According to the momentum conservation law:

m_1v_1 - m_2v_2 = (m_1 + m_2)V

where $m_1 = 4m_2$ are the masses, $v_1 = 10m/s, \space v_2 = 20m/s$ are the velocities before the collision, and $V$ is the velocity after the collision. The direction to the right is taken as positive one.

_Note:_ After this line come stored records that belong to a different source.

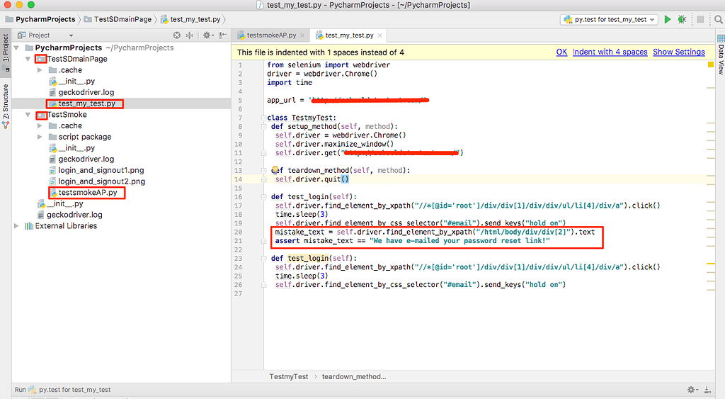Image resolution: width=725 pixels, height=399 pixels.
Task: Switch to the testsmokeAP.py editor tab
Action: (271, 35)
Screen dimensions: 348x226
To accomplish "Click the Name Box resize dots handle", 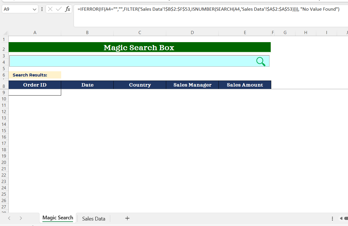I will pyautogui.click(x=42, y=9).
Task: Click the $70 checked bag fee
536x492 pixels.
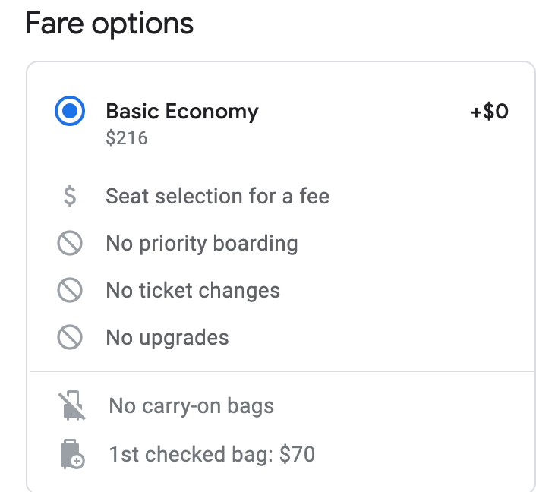Action: pyautogui.click(x=297, y=454)
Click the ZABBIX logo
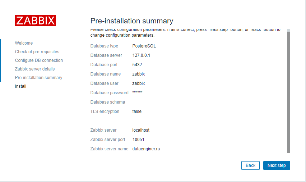This screenshot has height=182, width=306. (x=36, y=21)

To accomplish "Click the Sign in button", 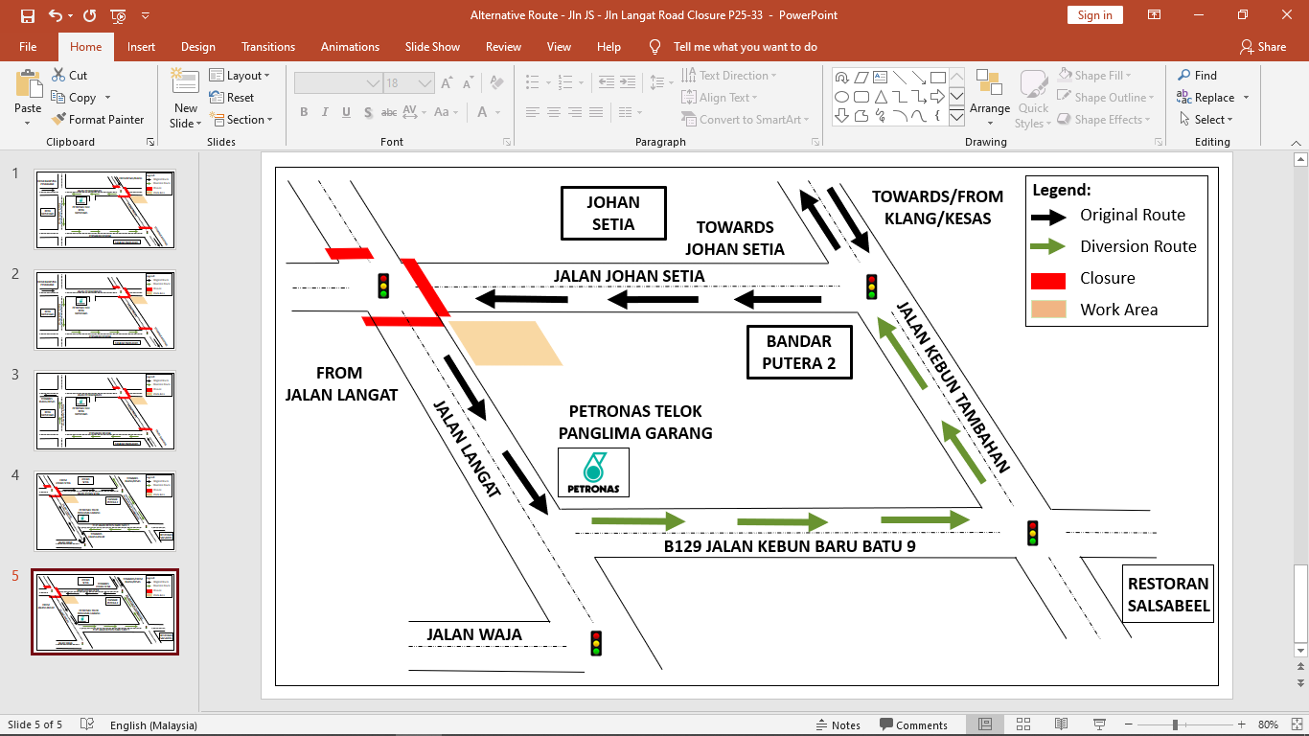I will tap(1094, 15).
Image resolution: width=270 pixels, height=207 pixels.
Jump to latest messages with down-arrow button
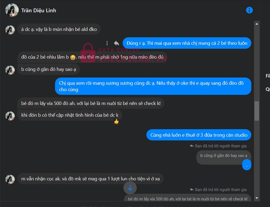(130, 188)
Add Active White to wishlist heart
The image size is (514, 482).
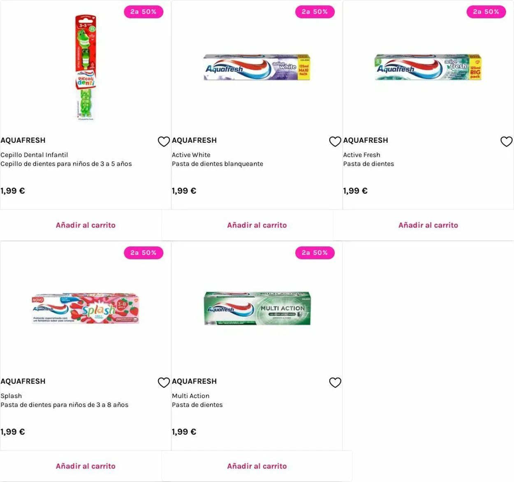[x=335, y=141]
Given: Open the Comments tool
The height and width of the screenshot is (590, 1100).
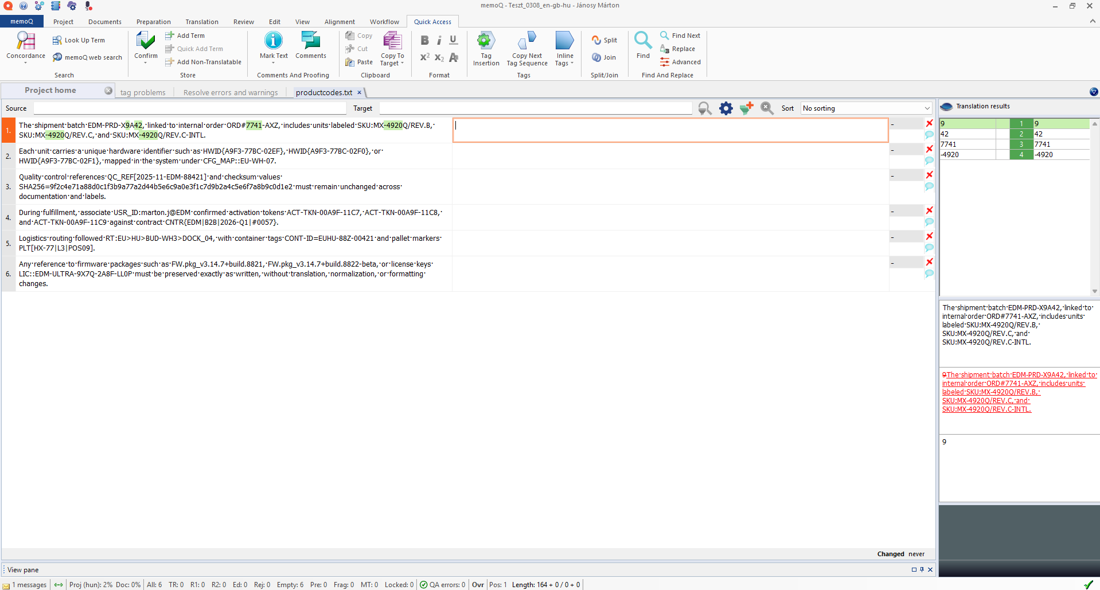Looking at the screenshot, I should coord(310,41).
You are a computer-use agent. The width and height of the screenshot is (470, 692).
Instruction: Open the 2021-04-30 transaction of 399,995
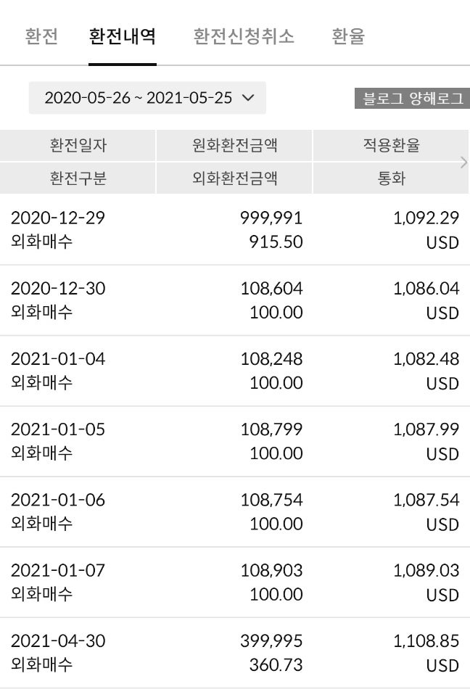pos(235,653)
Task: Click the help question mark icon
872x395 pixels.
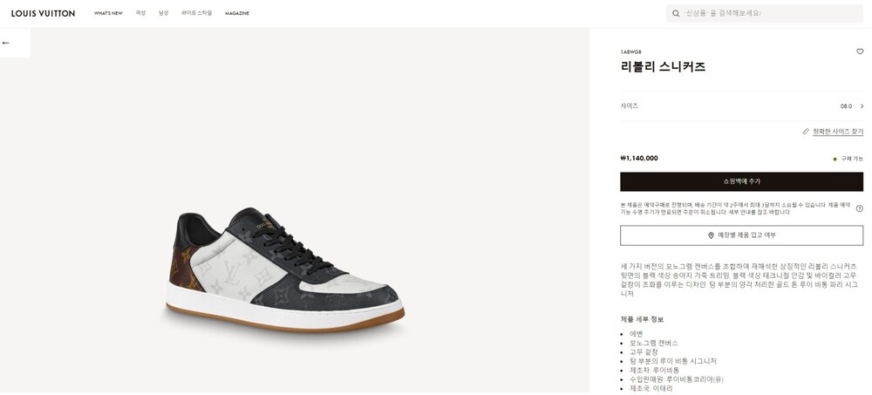Action: coord(859,208)
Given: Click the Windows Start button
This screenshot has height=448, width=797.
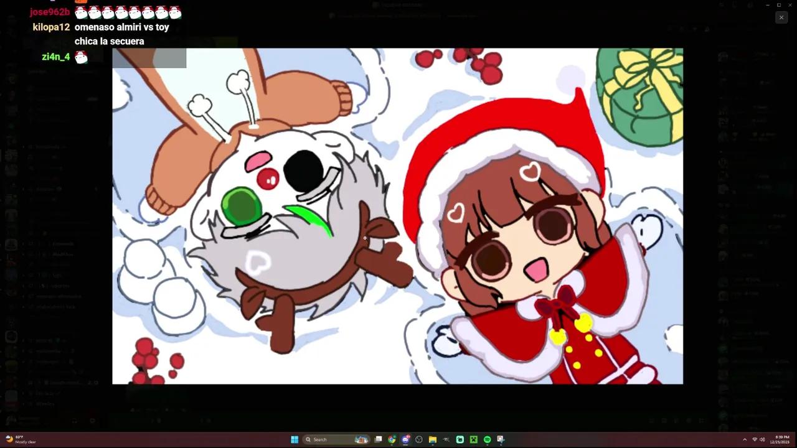Looking at the screenshot, I should point(294,439).
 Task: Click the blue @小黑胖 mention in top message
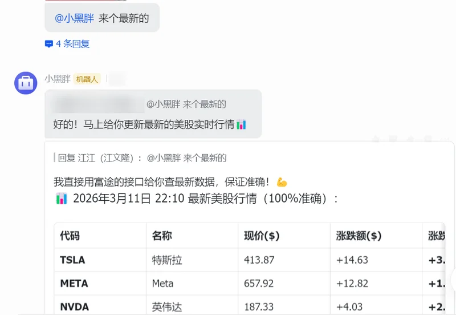(74, 18)
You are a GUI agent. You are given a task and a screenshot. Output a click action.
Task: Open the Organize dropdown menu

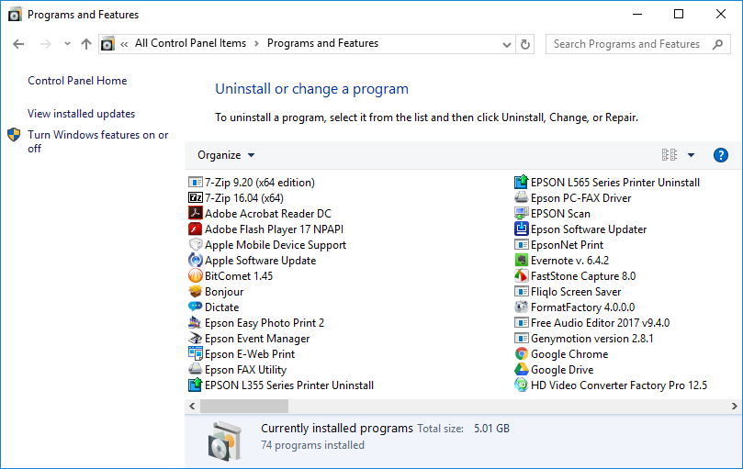tap(226, 155)
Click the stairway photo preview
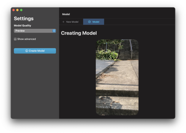This screenshot has width=186, height=133. tap(117, 77)
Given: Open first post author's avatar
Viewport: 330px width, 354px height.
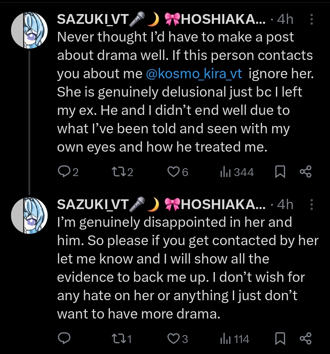Looking at the screenshot, I should pos(29,30).
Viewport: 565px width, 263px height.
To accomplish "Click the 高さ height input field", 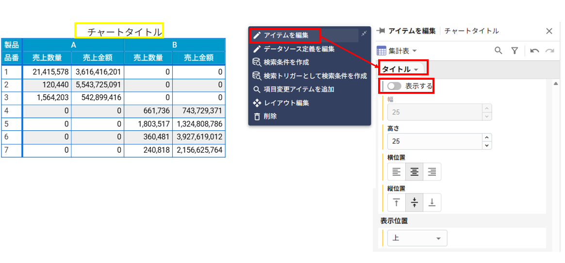I will [x=434, y=141].
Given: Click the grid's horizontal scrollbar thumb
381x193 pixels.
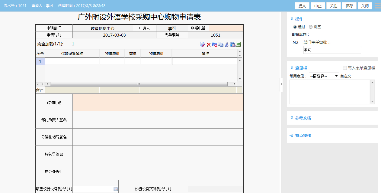Looking at the screenshot, I should pyautogui.click(x=139, y=84).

Sign '-' in the left hand side is due to the fact that $v_1$ and $v_2$ are opposite in direction.

Solving for $V$ , obtain:

V = \dfrac{m_1v_1 - m_2v_2}{m_1 + m_2} = \dfrac{m_1(v_1 - 4v_2)}{5m_1} = \dfrac{v_1 - 4v_2}{5}\\ V = \dfrac{10 - 4\cdot 20}{5} = -14m/s

Sign '-' denotes the fact, that $V$ is directed to the left (opposite to the positive direction).

Answer. 14 m/s, to the left.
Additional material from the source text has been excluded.